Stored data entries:
▼
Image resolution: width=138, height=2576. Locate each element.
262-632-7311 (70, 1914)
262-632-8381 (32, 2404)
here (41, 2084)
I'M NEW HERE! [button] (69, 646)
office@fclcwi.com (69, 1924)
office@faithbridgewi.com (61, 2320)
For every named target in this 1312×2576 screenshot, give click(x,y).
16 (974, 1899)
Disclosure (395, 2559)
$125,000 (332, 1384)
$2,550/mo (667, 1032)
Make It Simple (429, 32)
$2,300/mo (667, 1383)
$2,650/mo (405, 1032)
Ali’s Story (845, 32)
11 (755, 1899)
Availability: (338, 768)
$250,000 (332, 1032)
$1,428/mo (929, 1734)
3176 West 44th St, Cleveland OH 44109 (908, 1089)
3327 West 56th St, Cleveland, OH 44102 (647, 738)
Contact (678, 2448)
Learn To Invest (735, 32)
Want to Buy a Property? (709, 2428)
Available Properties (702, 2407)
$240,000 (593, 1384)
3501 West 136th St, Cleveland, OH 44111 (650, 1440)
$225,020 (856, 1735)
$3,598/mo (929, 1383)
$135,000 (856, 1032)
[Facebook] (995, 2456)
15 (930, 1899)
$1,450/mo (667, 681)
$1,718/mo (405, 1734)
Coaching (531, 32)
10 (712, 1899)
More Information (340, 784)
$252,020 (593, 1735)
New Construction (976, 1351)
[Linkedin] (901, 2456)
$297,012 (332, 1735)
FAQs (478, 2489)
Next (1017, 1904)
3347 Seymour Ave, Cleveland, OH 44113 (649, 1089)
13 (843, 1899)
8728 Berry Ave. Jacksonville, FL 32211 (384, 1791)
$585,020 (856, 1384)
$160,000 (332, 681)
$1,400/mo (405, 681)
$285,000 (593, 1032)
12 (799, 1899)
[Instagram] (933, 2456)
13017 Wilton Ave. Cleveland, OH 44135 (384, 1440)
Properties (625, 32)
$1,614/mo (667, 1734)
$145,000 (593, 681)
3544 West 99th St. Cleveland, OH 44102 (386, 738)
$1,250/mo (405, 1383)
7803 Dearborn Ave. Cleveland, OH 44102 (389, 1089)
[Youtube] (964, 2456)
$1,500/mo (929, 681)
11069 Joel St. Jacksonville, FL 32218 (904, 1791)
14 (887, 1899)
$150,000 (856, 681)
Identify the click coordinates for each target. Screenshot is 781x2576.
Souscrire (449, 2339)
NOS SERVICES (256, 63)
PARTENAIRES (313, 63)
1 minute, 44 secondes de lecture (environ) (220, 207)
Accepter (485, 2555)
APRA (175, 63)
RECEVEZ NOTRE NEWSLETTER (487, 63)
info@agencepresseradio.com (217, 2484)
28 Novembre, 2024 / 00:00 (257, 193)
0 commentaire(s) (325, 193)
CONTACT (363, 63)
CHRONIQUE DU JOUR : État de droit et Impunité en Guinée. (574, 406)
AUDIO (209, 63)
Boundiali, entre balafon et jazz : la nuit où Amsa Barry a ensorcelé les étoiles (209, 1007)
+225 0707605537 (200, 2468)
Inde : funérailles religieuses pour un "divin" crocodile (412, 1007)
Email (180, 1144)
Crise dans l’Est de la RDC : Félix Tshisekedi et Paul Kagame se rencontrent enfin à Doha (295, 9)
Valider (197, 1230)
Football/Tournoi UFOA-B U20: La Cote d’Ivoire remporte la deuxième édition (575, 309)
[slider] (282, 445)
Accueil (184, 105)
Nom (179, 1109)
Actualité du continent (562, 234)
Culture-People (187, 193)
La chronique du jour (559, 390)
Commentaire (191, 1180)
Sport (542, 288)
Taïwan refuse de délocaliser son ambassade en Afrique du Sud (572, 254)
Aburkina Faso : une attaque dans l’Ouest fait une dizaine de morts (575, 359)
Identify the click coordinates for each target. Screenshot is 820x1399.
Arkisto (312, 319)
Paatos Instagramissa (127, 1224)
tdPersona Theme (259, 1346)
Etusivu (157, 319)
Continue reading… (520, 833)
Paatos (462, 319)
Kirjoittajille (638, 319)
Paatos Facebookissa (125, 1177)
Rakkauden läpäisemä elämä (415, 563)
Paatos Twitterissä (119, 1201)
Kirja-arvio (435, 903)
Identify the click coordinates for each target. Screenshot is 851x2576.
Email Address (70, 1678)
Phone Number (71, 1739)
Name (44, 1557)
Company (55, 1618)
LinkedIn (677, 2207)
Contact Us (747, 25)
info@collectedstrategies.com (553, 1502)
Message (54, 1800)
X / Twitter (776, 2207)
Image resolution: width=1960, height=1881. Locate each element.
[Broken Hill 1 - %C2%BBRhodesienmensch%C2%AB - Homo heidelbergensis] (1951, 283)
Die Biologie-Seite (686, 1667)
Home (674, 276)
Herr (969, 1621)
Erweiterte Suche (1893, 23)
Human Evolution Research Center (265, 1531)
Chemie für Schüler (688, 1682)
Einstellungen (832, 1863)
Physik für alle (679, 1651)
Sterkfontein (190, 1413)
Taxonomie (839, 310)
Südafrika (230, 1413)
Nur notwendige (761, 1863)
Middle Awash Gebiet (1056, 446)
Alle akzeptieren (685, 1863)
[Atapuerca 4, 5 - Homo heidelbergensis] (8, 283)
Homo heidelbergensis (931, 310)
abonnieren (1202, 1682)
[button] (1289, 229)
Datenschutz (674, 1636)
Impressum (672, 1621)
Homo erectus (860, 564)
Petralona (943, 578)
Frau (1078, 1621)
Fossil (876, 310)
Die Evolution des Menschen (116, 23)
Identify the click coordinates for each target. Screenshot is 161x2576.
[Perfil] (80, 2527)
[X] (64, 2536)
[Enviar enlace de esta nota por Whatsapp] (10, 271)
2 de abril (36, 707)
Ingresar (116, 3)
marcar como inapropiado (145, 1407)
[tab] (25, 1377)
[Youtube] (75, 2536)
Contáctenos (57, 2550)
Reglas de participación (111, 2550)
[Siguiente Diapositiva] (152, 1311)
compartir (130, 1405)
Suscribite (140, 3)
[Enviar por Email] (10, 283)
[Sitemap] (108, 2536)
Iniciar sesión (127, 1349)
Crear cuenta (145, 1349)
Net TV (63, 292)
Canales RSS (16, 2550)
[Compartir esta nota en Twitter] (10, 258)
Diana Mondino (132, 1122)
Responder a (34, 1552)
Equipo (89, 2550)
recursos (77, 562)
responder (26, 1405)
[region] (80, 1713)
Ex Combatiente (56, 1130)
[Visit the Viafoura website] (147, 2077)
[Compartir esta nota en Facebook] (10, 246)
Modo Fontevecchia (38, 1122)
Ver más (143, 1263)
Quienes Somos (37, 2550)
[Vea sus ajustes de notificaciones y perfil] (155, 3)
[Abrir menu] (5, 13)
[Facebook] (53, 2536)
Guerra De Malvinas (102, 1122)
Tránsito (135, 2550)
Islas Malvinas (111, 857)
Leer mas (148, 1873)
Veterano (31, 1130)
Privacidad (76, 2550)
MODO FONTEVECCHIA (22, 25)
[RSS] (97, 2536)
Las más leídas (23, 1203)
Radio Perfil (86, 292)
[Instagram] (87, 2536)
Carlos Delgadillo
▲
| Work to be completed |
Take every line above that includes "esta" and list it.

| The completed task |
[Enviar enlace de esta nota por Whatsapp] (10, 271)
[Compartir esta nota en Twitter] (10, 258)
[Compartir esta nota en Facebook] (10, 246)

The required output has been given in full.